• WHAT YOU WILL DO: From first line to last, copy the material below exactly.
++++ AVAILABLE RECORDS ++++
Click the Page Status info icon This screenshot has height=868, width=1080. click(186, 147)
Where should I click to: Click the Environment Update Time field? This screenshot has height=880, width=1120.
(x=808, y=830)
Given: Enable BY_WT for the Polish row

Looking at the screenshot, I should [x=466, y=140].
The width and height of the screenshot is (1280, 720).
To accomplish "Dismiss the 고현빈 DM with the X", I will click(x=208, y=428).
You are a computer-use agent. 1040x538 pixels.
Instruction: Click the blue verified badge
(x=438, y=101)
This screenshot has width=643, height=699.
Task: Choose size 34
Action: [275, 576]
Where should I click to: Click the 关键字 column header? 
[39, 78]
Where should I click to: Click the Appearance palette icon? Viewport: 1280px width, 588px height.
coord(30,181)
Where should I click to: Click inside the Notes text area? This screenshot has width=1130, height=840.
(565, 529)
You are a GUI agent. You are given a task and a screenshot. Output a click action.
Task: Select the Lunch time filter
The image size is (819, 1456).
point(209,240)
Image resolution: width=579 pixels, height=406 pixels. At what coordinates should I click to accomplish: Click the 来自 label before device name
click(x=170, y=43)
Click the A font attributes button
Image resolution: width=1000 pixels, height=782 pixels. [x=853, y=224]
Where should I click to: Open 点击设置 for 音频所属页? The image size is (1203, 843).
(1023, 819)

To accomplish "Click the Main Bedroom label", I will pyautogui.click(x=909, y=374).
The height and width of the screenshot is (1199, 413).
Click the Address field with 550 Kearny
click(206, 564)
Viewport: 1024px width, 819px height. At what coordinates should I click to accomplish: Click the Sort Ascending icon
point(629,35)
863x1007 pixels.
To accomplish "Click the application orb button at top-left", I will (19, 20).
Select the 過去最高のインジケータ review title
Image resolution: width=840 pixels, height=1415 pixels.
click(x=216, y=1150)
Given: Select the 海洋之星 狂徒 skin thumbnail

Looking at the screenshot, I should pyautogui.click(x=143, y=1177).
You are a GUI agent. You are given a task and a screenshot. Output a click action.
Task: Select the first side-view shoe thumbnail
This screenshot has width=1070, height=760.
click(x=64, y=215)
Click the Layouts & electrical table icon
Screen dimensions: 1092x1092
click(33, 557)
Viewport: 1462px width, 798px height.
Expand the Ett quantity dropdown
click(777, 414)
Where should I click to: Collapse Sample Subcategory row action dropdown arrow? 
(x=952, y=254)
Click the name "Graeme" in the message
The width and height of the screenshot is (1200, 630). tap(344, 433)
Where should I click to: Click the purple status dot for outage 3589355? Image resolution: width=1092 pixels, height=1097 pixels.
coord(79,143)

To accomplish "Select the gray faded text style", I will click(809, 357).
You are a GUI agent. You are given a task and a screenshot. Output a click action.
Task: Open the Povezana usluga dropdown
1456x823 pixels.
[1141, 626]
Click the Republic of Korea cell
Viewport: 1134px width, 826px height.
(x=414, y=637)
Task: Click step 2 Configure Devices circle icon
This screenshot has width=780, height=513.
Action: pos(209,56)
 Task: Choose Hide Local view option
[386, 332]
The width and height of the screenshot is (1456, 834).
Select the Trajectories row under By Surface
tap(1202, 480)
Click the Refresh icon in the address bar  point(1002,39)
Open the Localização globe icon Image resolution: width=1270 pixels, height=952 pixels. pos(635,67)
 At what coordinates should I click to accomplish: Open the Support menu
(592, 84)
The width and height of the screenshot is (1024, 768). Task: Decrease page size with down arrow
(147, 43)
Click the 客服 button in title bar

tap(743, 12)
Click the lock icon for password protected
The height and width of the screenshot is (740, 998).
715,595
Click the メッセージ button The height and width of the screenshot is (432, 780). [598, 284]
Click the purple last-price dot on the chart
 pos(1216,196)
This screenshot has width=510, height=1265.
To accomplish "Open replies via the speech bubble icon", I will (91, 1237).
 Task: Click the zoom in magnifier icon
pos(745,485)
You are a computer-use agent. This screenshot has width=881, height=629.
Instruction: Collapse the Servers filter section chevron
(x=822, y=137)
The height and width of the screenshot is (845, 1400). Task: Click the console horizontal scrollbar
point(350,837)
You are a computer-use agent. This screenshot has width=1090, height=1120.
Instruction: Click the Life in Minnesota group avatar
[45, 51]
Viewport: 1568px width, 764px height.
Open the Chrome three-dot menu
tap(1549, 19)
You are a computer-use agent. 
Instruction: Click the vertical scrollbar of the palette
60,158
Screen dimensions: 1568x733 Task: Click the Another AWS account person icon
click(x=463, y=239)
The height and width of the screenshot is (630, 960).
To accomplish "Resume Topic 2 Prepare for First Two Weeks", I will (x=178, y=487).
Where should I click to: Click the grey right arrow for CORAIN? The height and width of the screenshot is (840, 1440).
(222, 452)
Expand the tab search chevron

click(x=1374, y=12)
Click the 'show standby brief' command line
++++
• ANSWER TO THIS TASK:
Click the Page Status info icon This screenshot has height=868, width=1080. click(186, 147)
Where should I click to: Click the Environment Update Time field? This screenshot has height=880, width=1120.
(x=808, y=830)
Given: Enable BY_WT for the Polish row

Looking at the screenshot, I should [x=466, y=140].
The width and height of the screenshot is (1280, 720).
To accomplish "Dismiss the 고현빈 DM with the X", I will click(x=208, y=428).
You are a computer-use agent. 1040x538 pixels.
Instruction: Click the blue verified badge
(x=438, y=101)
This screenshot has width=643, height=699.
Task: Choose size 34
Action: [275, 576]
Where should I click to: Click the 关键字 column header? 
[39, 78]
Where should I click to: Click the Appearance palette icon? Viewport: 1280px width, 588px height.
coord(30,181)
Where should I click to: Click inside the Notes text area? This screenshot has width=1130, height=840.
(565, 529)
You are a GUI agent. You are given a task and a screenshot. Output a click action.
Task: Select the Lunch time filter
The image size is (819, 1456).
point(209,240)
Image resolution: width=579 pixels, height=406 pixels. At what coordinates should I click to accomplish: Click the 来自 label before device name
click(x=170, y=43)
Click the A font attributes button
Image resolution: width=1000 pixels, height=782 pixels. [x=853, y=224]
Where should I click to: Open 点击设置 for 音频所属页? The image size is (1203, 843).
(1023, 819)

To accomplish "Click the Main Bedroom label", I will pyautogui.click(x=909, y=374).
The height and width of the screenshot is (1199, 413).
Click the Address field with 550 Kearny
click(206, 564)
Viewport: 1024px width, 819px height. At what coordinates should I click to accomplish: Click the Sort Ascending icon
point(629,35)
863x1007 pixels.
To accomplish "Click the application orb button at top-left", I will (19, 20).
Select the 過去最高のインジケータ review title
Image resolution: width=840 pixels, height=1415 pixels.
click(x=216, y=1150)
Given: Select the 海洋之星 狂徒 skin thumbnail

Looking at the screenshot, I should pyautogui.click(x=143, y=1177).
You are a GUI agent. You are given a task and a screenshot. Output a click action.
Task: Select the first side-view shoe thumbnail
This screenshot has width=1070, height=760.
click(x=64, y=215)
Click the Layouts & electrical table icon
Screen dimensions: 1092x1092
click(33, 557)
Viewport: 1462px width, 798px height.
Expand the Ett quantity dropdown
click(777, 414)
Where should I click to: Collapse Sample Subcategory row action dropdown arrow? 
(x=952, y=254)
Click the name "Graeme" in the message
The width and height of the screenshot is (1200, 630). tap(344, 433)
Where should I click to: Click the purple status dot for outage 3589355? Image resolution: width=1092 pixels, height=1097 pixels.
coord(79,143)

To accomplish "Select the gray faded text style", I will click(809, 357).
You are a GUI agent. You are given a task and a screenshot. Output a click action.
Task: Open the Povezana usluga dropdown
1456x823 pixels.
[1141, 626]
Click the Republic of Korea cell
Viewport: 1134px width, 826px height.
(x=414, y=637)
Task: Click step 2 Configure Devices circle icon
This screenshot has width=780, height=513.
Action: pos(209,56)
 Task: Choose Hide Local view option
[386, 332]
The width and height of the screenshot is (1456, 834).
Select the Trajectories row under By Surface
tap(1202, 480)
Click the Refresh icon in the address bar  point(1002,39)
Open the Localização globe icon Image resolution: width=1270 pixels, height=952 pixels. pos(635,67)
 At what coordinates should I click to accomplish: Open the Support menu
(592, 84)
The width and height of the screenshot is (1024, 768). Task: Decrease page size with down arrow
(147, 43)
Click the 客服 button in title bar

tap(743, 12)
Click the lock icon for password protected
The height and width of the screenshot is (740, 998).
715,595
Click the メッセージ button The height and width of the screenshot is (432, 780). [598, 284]
Click the purple last-price dot on the chart
 pos(1216,196)
This screenshot has width=510, height=1265.
To accomplish "Open replies via the speech bubble icon", I will (91, 1237).
 Task: Click the zoom in magnifier icon
pos(745,485)
You are a computer-use agent. This screenshot has width=881, height=629.
Instruction: Collapse the Servers filter section chevron
(x=822, y=137)
The height and width of the screenshot is (845, 1400). Task: Click the console horizontal scrollbar
point(350,837)
You are a computer-use agent. This screenshot has width=1090, height=1120.
Instruction: Click the Life in Minnesota group avatar
[45, 51]
Viewport: 1568px width, 764px height.
Open the Chrome three-dot menu
tap(1549, 19)
You are a computer-use agent. 
Instruction: Click the vertical scrollbar of the palette
60,158
Screen dimensions: 1568x733 Task: Click the Another AWS account person icon
click(x=463, y=239)
The height and width of the screenshot is (630, 960).
To accomplish "Resume Topic 2 Prepare for First Two Weeks", I will (x=178, y=487).
Where should I click to: Click the grey right arrow for CORAIN? The height and width of the screenshot is (840, 1440).
(222, 452)
Expand the tab search chevron

click(x=1374, y=12)
Click the 'show standby brief' command line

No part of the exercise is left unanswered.